O melanoma da orelha externa é raro, e seu diagnóstico e tratamento precoces são definidores na sobrevida do paciente. Relata‐se quatro casos clínicos, enfatizando a importância do exame clínico rotineiro das orelhas na consulta dermatológica. Pacientes homens e mulheres, de 60 a 81 anos, apresentando lesões melanocíticas na orelha externa, avaliados com exame físico minucioso e dermatoscópico, levando à identificação de lesões sugestivas de melanoma. Os casos foram tratados cirurgicamente com excisão da lesão, e os diagnósticos foram confirmados por estudo histopatológico. A abordagem terapêutica foi instituída precocemente, e a maioria dos casos foi diagnosticada em estágio inicial, o que impacta diretamente na sobrevida global.

Palavras‐chave:
Melanoma
Orelha
Prognóstico
Texto Completo
Introdução

O melanoma da orelha externa (MOE) é raro – corresponde a 1%‐4% dos melanomas cutâneos com incidência de 76.380 casos em 2016 nos Estados Unidos. Preferencialmente, acomete indivíduos na sexta década de vida, com predomínio em homens brancos, na hélice auricular, pelo subtipo extensivo superficial.1,2 O diagnóstico em estágios iniciais impacta diretamente na sobrevida dos pacientes. Não há consenso sobre o tratamento em razão da falta de protocolos específicos; no entanto, existe tendência à abordagem cirúrgica com margens de ressecção reduzidas.1

Relato do casoCaso 1

Paciente do sexo feminino, 60 anos de idade, branca, lavradora, portadora de xeroderma pigmentoso. Referia surgimento de neoplasias cutâneas desde a segunda década de vida, para as quais realizara múltiplos tratamentos cirúrgicos e não cirúrgicos. A paciente fazia acompanhamento clínico em consultas regulares, porém perdeu o seguimento e retomou após dois anos ausente. Ao exame dermatológico, apresentava mácula acastanhada com coloração irregular e dermatoscopia suspeita de melanoma no lóbulo auricular direito (fig. 1). A lesão foi completamente excisada com margem de segurança mínima; o exame histopatológico confirmou o diagnóstico de lentigo maligno melanoma, com espessura de Breslow de 1mm Ulceração, mitoses e invasão vascular não foram observados. Procedeu‐se à cirurgia de ampliação de margens tridimensionais de acordo com a espessura segundo Breslow.

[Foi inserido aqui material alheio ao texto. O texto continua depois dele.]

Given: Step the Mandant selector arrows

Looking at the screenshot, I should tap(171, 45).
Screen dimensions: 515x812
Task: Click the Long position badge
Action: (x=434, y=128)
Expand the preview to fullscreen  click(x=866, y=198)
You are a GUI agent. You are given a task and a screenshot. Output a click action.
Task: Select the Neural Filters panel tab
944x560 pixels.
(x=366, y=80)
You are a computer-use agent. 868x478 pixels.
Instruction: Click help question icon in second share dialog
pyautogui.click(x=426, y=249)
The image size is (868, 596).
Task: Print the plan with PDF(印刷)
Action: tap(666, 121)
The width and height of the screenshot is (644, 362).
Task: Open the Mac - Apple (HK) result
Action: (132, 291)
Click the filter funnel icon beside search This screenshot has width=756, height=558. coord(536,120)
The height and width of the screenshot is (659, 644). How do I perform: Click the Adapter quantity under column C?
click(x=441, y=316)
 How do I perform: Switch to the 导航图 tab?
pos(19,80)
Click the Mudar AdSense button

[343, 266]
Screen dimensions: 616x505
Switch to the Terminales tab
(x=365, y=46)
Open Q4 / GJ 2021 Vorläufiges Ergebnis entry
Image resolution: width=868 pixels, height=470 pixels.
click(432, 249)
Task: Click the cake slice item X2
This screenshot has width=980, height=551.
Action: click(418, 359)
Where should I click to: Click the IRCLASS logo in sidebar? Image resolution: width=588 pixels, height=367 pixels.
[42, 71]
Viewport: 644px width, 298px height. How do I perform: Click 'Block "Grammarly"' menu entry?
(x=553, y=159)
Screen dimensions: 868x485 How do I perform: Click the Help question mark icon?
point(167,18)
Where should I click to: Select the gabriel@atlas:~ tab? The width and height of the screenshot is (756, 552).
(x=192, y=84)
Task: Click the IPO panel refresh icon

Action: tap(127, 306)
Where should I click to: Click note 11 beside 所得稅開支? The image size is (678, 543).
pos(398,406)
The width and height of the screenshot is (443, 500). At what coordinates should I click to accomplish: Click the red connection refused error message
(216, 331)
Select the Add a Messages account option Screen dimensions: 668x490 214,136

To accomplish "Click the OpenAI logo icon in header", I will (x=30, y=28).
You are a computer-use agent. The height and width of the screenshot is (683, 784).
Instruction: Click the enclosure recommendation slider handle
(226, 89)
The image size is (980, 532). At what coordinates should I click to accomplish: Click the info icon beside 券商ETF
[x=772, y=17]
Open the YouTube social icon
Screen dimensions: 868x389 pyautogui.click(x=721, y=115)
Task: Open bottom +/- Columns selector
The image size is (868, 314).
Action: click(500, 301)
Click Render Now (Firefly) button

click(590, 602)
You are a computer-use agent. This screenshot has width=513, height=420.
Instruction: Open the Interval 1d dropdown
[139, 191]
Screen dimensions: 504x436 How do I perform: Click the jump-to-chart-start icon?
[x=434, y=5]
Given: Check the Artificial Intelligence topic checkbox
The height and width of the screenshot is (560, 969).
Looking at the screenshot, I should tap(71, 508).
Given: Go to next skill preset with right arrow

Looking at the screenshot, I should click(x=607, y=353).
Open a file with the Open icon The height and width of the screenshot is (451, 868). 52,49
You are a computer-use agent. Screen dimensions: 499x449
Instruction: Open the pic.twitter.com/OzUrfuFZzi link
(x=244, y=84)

O tumor foi classificado como estádio IA. A paciente segue em acompanhamento.

Figura 1.

(A), Mancha pigmentada assimétrica, multicolorida e de contornos irregulares no lóbulo auricular direito. (B), Dermatoscopia sugestiva de melanoma lentigo maligno: área cinza‐azulada homogênea com estruturas romboidais (círculo branco); pigmentação das aberturas foliculares (setas vermelhas); círculo dentro de um círculo (setas amarelas).

(0.18MB).
Caso 2

Paciente do sexo masculino, 66 anos de idade, branco, gerente administrativo. Referia hipertensão, dislipidemia, diabetes e doença triarterial coronariana grave; procurou atendimento médico em decorrência do surgimento de tumoração friável na hélice da orelha esquerda havia três meses. O exame clínico e dermatoscópico da lesão foram sugestivos de melanoma nodular (fig. 2). O paciente foi prontamente submetido à auriculectomia parcial, com exérese total da lesão e preservação do pericôndrio e da cartilagem não acometidos pelo tumor. O estudo histopatológico confirmou melanoma invasor nodular, espessura de Breslow de 11mm, presença de ulceração e índice mitótico de 4mm2. Exame tomográfico revelou lesão infiltrativa localizada no subcutâneo próximo ao pavilhão auricular esquerdo, provavelmente correspondente à remanescente lesional, além de envolvimento linfonodal regional. Não havia evidência de doença metastática à distância. O tratamento cirúrgico do tumor primário com ampliação de margens e pesquisa de linfonodo sentinela foi inviabilizado em decorrência do alto risco cardiovascular do paciente. Indicou‐se radioterapia adjuvante para controle local. O tumor foi classificado como estádio IIIC; o paciente segue em acompanhamento há 10 meses, sem sinais de progressão da doença.

Figura 2.

(A), Tumoração exofítica eritemato‐violácea acometendo hélice da orelha esquerda, com presença de pápulas satélites confluentes. (B), Dermatoscopia sugestiva de melanoma nodular: véu branco‐azulado (círculo branco); padrão vascular atípico, com vasos lineares irregulares (setas vermelhas) e glóbulos vermelhos leitosos (seta branca); pontos e glóbulos irregulares de distribuição assimétrica (círculo amarelo).

(0.15MB).
Caso 3

Paciente do sexo masculino, 81 anos de idade, branco, motorista; notou surgimento de lesão pigmentada de limites irregulares, assimétrica, na hélice da orelha esquerda, de evolução havia um ano e seis meses, assintomática. Ao exame clínico e dermatoscópico, apresentava achados sugestivos de melanoma (fig. 3). Foi realizada biópsia excisional da lesão com margens de segurança mínima e preservação do pericôndrio não acometido pelo tumor. O histopatológico confirmou tratar‐se de melanoma subtipo extensivo superficial, com espessura de Breslow de 0,8mm Não foram observados ulceração, mitoses e invasão vascular. Em seguida, foi realizada cirurgia de ampliação de margens, de acordo com a espessura de Breslow. O paciente foi diagnosticado em estádio inicial (IA) e mantém acompanhamento clínico.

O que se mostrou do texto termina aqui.